“Todos os Mortos” já estreou na Berlinale
Distinguido com o Urso de Ouro em 1998, com “Central do Brasil“, e em 2008, com “Tropa de Elite”, o cinema brasileiro pode levar a mais cobiçada estatueta do Festival de Berlim de novo para casa, nesta 70ª edição do evento, à custa da boa repercussão de “Todos os Mortos”. O seu elenco feminino tem gerado unanimidade por aqui, com alguns a apontarem para um prémio coletivo de interpretação para as suas atrizes.
Fazem parte da trupe Mawusi Tulani (em brilhante forma), Carolina Bianchi, Alaíde Costa, Thaia Perez, Andrea Marquee, Gilda Nomacce e Clarissa Kiste (que está no seu apogeu cénico). A realização é da dupla Caetano Gotardo (“O que se move”) e Marco Dutra (“Quando eu era vivo”), que apostou numa equipa maioritariamente formada por mulheres, tendo a produtora Sara Silveira como uma das responsáveis pelo leme da nau.
“A nossa equipa é maioritariamente feminina e os meninos sempre tiveram uma escuta muito grande.
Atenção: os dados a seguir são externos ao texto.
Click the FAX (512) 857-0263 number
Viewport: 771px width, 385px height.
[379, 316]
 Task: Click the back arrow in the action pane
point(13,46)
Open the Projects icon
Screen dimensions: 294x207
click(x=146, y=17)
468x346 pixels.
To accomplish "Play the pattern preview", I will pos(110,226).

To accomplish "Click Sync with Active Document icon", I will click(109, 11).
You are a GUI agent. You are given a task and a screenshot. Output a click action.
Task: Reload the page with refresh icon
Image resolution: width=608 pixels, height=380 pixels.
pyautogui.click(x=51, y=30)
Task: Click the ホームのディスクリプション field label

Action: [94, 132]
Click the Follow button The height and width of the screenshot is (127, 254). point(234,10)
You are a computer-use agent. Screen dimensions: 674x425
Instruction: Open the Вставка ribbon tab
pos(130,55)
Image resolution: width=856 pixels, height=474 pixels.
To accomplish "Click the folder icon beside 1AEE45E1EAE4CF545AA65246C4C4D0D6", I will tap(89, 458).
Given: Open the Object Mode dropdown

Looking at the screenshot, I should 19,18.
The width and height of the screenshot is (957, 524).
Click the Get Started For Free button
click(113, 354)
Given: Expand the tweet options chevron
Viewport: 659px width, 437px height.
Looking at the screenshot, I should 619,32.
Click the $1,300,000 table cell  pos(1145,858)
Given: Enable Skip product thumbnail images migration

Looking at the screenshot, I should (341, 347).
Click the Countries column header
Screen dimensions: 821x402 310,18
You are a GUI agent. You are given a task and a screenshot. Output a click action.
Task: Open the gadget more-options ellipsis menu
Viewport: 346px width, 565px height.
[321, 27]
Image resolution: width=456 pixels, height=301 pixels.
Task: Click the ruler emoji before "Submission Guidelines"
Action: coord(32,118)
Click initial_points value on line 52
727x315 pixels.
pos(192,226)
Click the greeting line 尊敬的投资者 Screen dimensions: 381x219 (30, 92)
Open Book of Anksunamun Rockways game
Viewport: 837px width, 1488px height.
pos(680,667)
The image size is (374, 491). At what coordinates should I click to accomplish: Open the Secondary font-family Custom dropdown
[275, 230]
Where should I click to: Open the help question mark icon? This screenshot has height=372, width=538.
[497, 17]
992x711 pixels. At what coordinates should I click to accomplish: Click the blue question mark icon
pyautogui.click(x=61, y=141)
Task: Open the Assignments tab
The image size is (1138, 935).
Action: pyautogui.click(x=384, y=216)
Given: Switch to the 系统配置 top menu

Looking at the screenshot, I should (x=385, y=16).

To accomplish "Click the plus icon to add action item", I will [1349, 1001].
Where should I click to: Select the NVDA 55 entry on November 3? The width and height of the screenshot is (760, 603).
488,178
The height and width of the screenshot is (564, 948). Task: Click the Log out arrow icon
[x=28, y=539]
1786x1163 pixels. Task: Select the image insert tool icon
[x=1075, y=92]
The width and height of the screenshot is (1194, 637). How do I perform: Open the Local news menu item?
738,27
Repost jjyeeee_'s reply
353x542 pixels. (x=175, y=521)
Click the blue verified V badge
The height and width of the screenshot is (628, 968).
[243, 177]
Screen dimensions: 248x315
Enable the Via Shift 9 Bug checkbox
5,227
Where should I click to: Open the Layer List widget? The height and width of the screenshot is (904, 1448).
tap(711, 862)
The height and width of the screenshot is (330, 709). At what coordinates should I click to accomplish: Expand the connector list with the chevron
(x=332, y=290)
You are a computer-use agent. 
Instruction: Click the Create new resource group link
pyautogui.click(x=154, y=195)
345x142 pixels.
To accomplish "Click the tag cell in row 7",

Todas tivemos escuta no set“, disse Clarissa, no seu melhor desempenho nas telas, no papel da freira Maria.
Na caça ao Urso, “Todos os Mortos” impõe-se como uma minuciosa cartografia da exclusão no meio da decadência de uma aristocracia cafeeira no Brasil do fim dos 1800, início dos 1900. A intolerância religiosa contra os credos de matriz africana é um dos focos, que contou com a consultoria de Salloma Salomão, também autor da banda-sonora.
“É possível perceber uma tensão entre as formas musicais que o filme evoca. Há mais diálogos que revelam tensão ao mostrar a forma como a sociedade brasileira lidou com elemento estrangeiros, seja da Europa ou da África“, diz Salloma.
Fala-se de modo muito elogioso sobre a força trágica do guião escrito por Gotardo e Dutra, que aborda a realidade da São Paulo no apagar das luzes do século XIX após o fim da escravidão, sob o ponto de vista de diferentes mulheres.

Carolina Bianchi, Thomás Aquino
“Este filme envolve 700 pessoas trabalhando de formas diretas e indiretas. Um filme é um trabalho social, educacional. Os meninos, Marco e Cateano, e a nossa montadora, Juliana Rojas, estão juntos há muito tempo, buscando um caminho“, bradou Sara Silveira, que já produziu filmes de culto como “As Boas Maneiras” (2017). “Enquanto eu existir como mulher, eles vão ter os filmes que eu faço. Não preciso de armas, preciso de força. Nós vamos resistir e vamos vencer. Estamos brigando pela liberdade e pela democracia“.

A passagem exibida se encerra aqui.